◆ PROBLEM REQUIREMENTS
From the passage on the HERMES.md billing bug below, return verbatim the portion between "Hacker News jumped" and "leaving your account.", inclusive.

━━━ DOCUMENT SEGMENT

Hacker News jumped on this one because the trigger sounded almost too ridiculous to be real. In a GitHub issue that later spilled into a large HN thread, a Claude Code user showed that having the exact uppercase string HERMES.md in recent git commit messages could route requests to paid extra-usage billing instead of the included Max plan quota. That is the kind of bug developers instantly pass around, because it collapses the normal boundary between harmless repo metadata and money leaving your account.

The reproduction described in the issue is unusually clean. The reporter said an empty repo with a commit message like add HERMES.md failed, while lowercase hermes.md, HERMES without the extension, or an actual file on disk without the commit text did not trigger the behavior. The issue claimed $200.98 in extra charges while the Max 20x plan dashboard still showed most of the weekly allowance untouched. In other words, the scary part was not simply a bad error message. The scary part was that two near-identical requests could be billed through different paths for reasons the user could not see.

━━━━━━
━━━ RAW DATA

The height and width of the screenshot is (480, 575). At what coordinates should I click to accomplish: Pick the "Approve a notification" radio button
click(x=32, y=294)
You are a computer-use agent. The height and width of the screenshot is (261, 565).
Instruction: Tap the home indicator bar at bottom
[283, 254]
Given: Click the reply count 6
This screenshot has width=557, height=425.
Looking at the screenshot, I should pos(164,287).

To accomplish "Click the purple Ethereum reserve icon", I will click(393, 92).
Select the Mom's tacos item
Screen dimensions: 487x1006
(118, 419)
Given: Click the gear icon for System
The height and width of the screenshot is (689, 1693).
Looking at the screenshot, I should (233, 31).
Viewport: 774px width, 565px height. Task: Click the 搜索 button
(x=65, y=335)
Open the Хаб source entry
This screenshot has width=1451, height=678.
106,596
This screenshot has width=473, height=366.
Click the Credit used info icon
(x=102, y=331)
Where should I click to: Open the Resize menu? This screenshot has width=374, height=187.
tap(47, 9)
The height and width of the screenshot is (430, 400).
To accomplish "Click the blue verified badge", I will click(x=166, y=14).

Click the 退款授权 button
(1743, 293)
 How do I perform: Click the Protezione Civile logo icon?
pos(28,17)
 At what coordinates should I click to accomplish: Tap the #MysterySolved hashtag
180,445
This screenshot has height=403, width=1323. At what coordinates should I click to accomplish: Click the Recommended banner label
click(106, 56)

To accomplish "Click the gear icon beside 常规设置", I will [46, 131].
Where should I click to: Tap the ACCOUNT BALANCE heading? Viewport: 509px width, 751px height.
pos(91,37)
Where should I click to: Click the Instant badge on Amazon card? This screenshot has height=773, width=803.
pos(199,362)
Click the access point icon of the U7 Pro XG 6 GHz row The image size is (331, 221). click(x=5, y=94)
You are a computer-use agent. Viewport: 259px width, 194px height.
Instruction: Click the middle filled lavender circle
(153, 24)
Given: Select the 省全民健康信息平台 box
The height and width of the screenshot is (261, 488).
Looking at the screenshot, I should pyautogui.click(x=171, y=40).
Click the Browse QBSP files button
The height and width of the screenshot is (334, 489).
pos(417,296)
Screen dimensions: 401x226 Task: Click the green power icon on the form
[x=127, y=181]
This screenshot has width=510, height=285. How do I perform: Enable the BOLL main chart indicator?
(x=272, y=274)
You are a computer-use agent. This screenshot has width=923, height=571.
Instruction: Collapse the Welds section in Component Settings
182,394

━━━━━━

◆ RESPONSE BELOW
Hacker News jumped on this one because the trigger sounded almost too ridiculous to be real. In a GitHub issue that later spilled into a large HN thread, a Claude Code user showed that having the exact uppercase string HERMES.md in recent git commit messages could route requests to paid extra-usage billing instead of the included Max plan quota. That is the kind of bug developers instantly pass around, because it collapses the normal boundary between harmless repo metadata and money leaving your account.